Supplied entries »
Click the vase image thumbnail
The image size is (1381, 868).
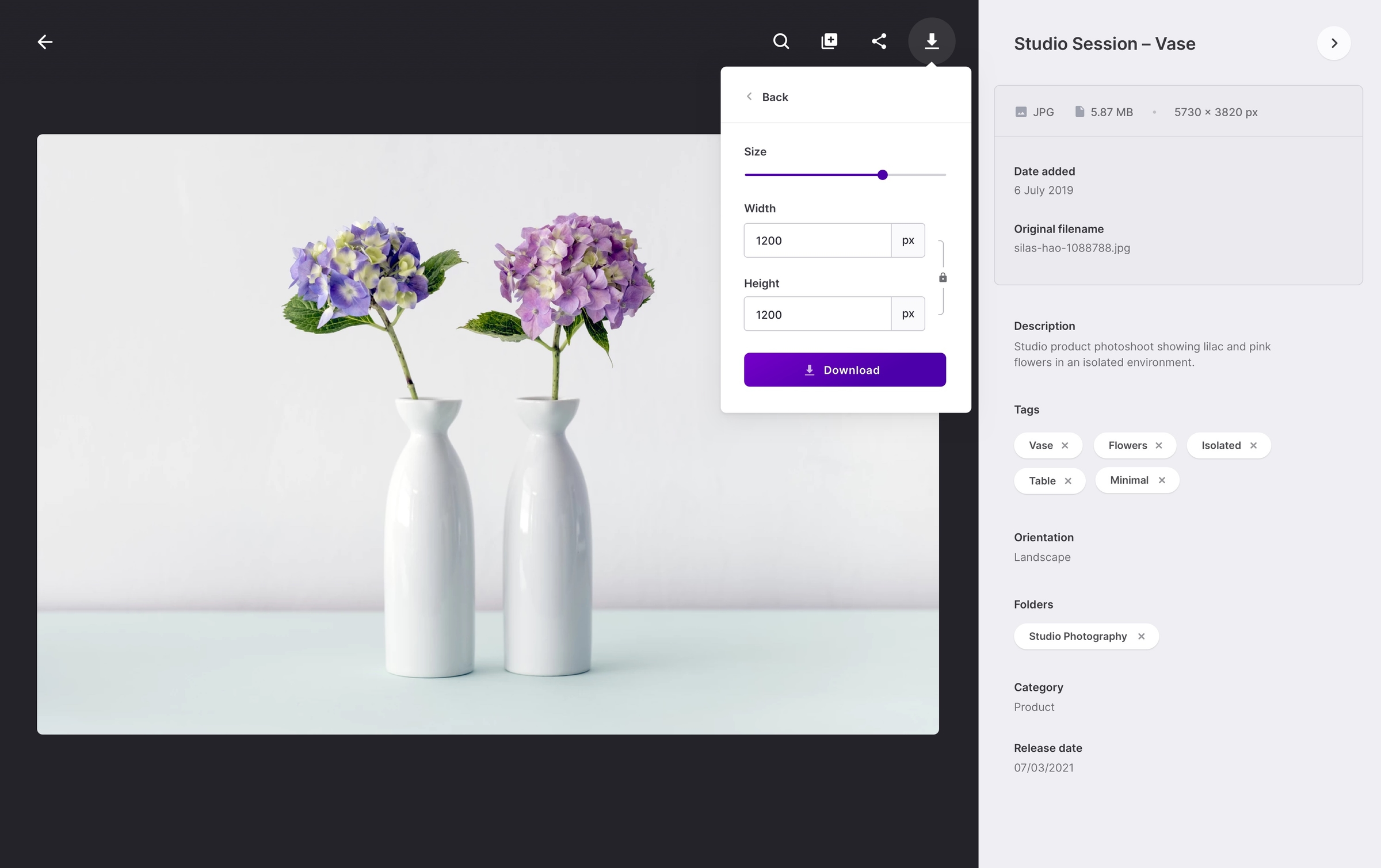point(488,434)
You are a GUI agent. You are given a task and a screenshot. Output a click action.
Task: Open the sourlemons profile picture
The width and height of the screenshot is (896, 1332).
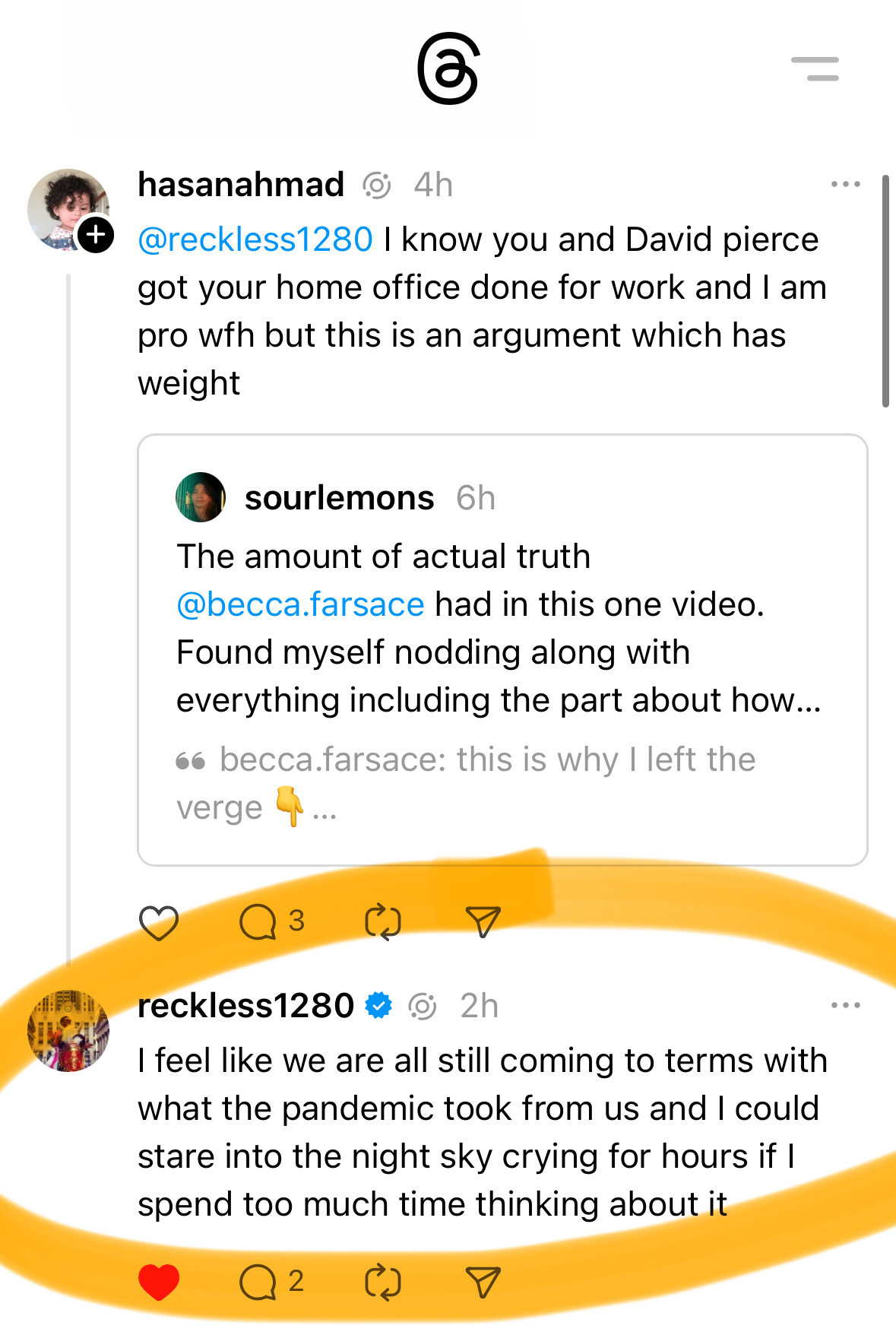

Task directions » What belongs in the answer is each line above, reproduced exactly, and no picture.

Answer »
Click the vase image thumbnail
The image size is (1381, 868).
point(488,434)
You are a GUI agent. You are given a task and a screenshot. Output a click action.
Task: Open the sourlemons profile picture
The width and height of the screenshot is (896, 1332).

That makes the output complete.